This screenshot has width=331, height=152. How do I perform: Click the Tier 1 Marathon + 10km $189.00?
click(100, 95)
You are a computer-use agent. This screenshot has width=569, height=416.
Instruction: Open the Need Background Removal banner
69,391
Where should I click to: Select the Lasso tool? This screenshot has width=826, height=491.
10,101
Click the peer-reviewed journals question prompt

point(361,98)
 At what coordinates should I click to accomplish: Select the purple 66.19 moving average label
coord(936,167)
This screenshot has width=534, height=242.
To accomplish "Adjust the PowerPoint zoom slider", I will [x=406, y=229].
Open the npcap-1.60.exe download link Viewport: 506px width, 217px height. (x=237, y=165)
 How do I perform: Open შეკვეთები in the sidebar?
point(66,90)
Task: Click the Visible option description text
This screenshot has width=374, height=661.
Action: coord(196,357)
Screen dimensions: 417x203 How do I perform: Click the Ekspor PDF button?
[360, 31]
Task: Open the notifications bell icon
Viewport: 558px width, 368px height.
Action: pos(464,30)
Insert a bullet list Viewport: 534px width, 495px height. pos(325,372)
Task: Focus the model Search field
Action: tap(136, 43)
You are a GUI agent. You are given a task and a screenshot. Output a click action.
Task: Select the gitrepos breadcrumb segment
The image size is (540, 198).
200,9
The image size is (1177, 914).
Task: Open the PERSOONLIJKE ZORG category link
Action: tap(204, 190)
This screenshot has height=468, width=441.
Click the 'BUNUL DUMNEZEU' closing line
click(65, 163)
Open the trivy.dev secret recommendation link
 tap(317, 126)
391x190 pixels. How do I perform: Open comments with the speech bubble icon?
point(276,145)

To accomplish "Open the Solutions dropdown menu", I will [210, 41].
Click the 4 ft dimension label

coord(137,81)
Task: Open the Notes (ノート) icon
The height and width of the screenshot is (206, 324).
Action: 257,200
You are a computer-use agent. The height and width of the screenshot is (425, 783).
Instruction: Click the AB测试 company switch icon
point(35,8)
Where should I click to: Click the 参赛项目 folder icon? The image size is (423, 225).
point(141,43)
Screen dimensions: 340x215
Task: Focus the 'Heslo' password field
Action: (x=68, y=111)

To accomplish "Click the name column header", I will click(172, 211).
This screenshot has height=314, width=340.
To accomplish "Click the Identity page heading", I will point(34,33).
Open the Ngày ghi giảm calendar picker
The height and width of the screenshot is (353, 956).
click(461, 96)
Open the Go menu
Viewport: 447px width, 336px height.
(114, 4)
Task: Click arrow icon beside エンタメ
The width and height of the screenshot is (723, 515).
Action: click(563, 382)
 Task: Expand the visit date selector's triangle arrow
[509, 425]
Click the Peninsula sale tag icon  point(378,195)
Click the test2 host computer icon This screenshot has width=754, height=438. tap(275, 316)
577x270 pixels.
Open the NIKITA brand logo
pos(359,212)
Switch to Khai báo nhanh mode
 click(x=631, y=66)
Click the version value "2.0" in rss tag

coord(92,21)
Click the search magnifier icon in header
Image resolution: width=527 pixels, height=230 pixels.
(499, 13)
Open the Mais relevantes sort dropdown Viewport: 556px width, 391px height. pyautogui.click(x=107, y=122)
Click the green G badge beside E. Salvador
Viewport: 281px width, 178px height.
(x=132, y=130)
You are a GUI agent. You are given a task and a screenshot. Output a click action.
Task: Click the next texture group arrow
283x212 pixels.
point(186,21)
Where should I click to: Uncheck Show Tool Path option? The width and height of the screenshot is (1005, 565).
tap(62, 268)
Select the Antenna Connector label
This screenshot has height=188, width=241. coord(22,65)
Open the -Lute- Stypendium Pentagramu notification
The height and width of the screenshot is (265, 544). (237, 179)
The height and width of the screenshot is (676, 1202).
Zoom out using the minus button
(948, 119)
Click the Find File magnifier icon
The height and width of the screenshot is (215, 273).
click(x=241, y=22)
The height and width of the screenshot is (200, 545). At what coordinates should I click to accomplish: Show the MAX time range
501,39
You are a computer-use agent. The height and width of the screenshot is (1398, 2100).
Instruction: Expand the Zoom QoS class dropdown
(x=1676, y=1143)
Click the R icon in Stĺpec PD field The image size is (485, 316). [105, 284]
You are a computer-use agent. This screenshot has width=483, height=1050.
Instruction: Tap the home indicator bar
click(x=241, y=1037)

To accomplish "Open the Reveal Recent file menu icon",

* Your objective
What is needed is an exact copy of all the data above.

* Output for this task
This screenshot has width=331, height=152. How do I perform: Click the Tier 1 Marathon + 10km $189.00?
click(100, 95)
You are a computer-use agent. This screenshot has width=569, height=416.
Instruction: Open the Need Background Removal banner
69,391
Where should I click to: Select the Lasso tool? This screenshot has width=826, height=491.
10,101
Click the peer-reviewed journals question prompt

point(361,98)
 At what coordinates should I click to accomplish: Select the purple 66.19 moving average label
coord(936,167)
This screenshot has width=534, height=242.
To accomplish "Adjust the PowerPoint zoom slider", I will [x=406, y=229].
Open the npcap-1.60.exe download link Viewport: 506px width, 217px height. (x=237, y=165)
 How do I perform: Open შეკვეთები in the sidebar?
point(66,90)
Task: Click the Visible option description text
This screenshot has width=374, height=661.
Action: coord(196,357)
Screen dimensions: 417x203 How do I perform: Click the Ekspor PDF button?
[360, 31]
Task: Open the notifications bell icon
Viewport: 558px width, 368px height.
Action: pos(464,30)
Insert a bullet list Viewport: 534px width, 495px height. pos(325,372)
Task: Focus the model Search field
Action: tap(136, 43)
You are a GUI agent. You are given a task and a screenshot. Output a click action.
Task: Select the gitrepos breadcrumb segment
The image size is (540, 198).
200,9
The image size is (1177, 914).
Task: Open the PERSOONLIJKE ZORG category link
Action: tap(204, 190)
This screenshot has height=468, width=441.
Click the 'BUNUL DUMNEZEU' closing line
click(65, 163)
Open the trivy.dev secret recommendation link
 tap(317, 126)
391x190 pixels. How do I perform: Open comments with the speech bubble icon?
point(276,145)

To accomplish "Open the Solutions dropdown menu", I will [210, 41].
Click the 4 ft dimension label

coord(137,81)
Task: Open the Notes (ノート) icon
The height and width of the screenshot is (206, 324).
Action: 257,200
You are a computer-use agent. The height and width of the screenshot is (425, 783).
Instruction: Click the AB测试 company switch icon
point(35,8)
Where should I click to: Click the 参赛项目 folder icon? The image size is (423, 225).
point(141,43)
Screen dimensions: 340x215
Task: Focus the 'Heslo' password field
Action: (x=68, y=111)

To accomplish "Click the name column header", I will click(172, 211).
This screenshot has height=314, width=340.
To accomplish "Click the Identity page heading", I will point(34,33).
Open the Ngày ghi giảm calendar picker
The height and width of the screenshot is (353, 956).
click(461, 96)
Open the Go menu
Viewport: 447px width, 336px height.
(114, 4)
Task: Click arrow icon beside エンタメ
The width and height of the screenshot is (723, 515).
Action: click(563, 382)
 Task: Expand the visit date selector's triangle arrow
[509, 425]
Click the Peninsula sale tag icon  point(378,195)
Click the test2 host computer icon This screenshot has width=754, height=438. tap(275, 316)
577x270 pixels.
Open the NIKITA brand logo
pos(359,212)
Switch to Khai báo nhanh mode
 click(x=631, y=66)
Click the version value "2.0" in rss tag

coord(92,21)
Click the search magnifier icon in header
Image resolution: width=527 pixels, height=230 pixels.
(499, 13)
Open the Mais relevantes sort dropdown Viewport: 556px width, 391px height. pyautogui.click(x=107, y=122)
Click the green G badge beside E. Salvador
Viewport: 281px width, 178px height.
(x=132, y=130)
You are a GUI agent. You are given a task and a screenshot. Output a click action.
Task: Click the next texture group arrow
283x212 pixels.
point(186,21)
Where should I click to: Uncheck Show Tool Path option? The width and height of the screenshot is (1005, 565).
tap(62, 268)
Select the Antenna Connector label
This screenshot has height=188, width=241. coord(22,65)
Open the -Lute- Stypendium Pentagramu notification
The height and width of the screenshot is (265, 544). (237, 179)
The height and width of the screenshot is (676, 1202).
Zoom out using the minus button
(948, 119)
Click the Find File magnifier icon
The height and width of the screenshot is (215, 273).
click(x=241, y=22)
The height and width of the screenshot is (200, 545). At what coordinates should I click to accomplish: Show the MAX time range
501,39
You are a computer-use agent. The height and width of the screenshot is (1398, 2100).
Instruction: Expand the Zoom QoS class dropdown
(x=1676, y=1143)
Click the R icon in Stĺpec PD field The image size is (485, 316). [105, 284]
You are a computer-use agent. This screenshot has width=483, height=1050.
Instruction: Tap the home indicator bar
click(x=241, y=1037)

To accomplish "Open the Reveal Recent file menu icon",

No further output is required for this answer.